Stored records
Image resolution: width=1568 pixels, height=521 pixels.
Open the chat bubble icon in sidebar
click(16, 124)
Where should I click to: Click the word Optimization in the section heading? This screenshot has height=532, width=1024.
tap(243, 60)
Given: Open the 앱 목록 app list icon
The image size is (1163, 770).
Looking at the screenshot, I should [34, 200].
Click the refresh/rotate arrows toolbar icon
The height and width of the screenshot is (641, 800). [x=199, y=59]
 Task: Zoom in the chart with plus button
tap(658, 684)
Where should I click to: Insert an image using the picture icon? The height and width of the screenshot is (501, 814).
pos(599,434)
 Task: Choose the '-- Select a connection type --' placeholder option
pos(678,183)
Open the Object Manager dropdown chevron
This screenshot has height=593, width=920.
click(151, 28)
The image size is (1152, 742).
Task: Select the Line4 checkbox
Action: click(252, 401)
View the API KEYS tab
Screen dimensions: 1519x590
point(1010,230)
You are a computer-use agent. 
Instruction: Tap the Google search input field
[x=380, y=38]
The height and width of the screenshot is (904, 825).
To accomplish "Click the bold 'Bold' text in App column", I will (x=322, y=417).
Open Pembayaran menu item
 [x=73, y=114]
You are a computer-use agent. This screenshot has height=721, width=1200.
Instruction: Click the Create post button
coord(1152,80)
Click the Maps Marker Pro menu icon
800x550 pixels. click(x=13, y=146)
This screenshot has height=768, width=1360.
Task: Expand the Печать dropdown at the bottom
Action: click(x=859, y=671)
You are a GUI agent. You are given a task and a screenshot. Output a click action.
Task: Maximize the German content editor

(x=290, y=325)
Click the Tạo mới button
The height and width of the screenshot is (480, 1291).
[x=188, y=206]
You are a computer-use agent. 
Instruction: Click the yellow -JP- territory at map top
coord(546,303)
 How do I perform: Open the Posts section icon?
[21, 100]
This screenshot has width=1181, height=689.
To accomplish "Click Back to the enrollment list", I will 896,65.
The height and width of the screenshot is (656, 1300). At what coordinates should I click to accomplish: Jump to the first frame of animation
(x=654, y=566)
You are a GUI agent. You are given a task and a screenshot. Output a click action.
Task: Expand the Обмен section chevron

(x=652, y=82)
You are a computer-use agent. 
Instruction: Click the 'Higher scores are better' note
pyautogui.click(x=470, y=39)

Activity
Set down each line from the line containing "Click the Maps Marker Pro menu icon" through the final line of the data, exactly and with nothing added.

Task answer
Click the Maps Marker Pro menu icon
800x550 pixels. click(x=13, y=146)
This screenshot has height=768, width=1360.
Task: Expand the Печать dropdown at the bottom
Action: click(x=859, y=671)
You are a GUI agent. You are given a task and a screenshot. Output a click action.
Task: Maximize the German content editor

(x=290, y=325)
Click the Tạo mới button
The height and width of the screenshot is (480, 1291).
[x=188, y=206]
You are a computer-use agent. 
Instruction: Click the yellow -JP- territory at map top
coord(546,303)
 How do I perform: Open the Posts section icon?
[21, 100]
This screenshot has width=1181, height=689.
To accomplish "Click Back to the enrollment list", I will 896,65.
The height and width of the screenshot is (656, 1300). At what coordinates should I click to accomplish: Jump to the first frame of animation
(x=654, y=566)
You are a GUI agent. You are given a task and a screenshot. Output a click action.
Task: Expand the Обмен section chevron

(x=652, y=82)
You are a computer-use agent. 
Instruction: Click the 'Higher scores are better' note
pyautogui.click(x=470, y=39)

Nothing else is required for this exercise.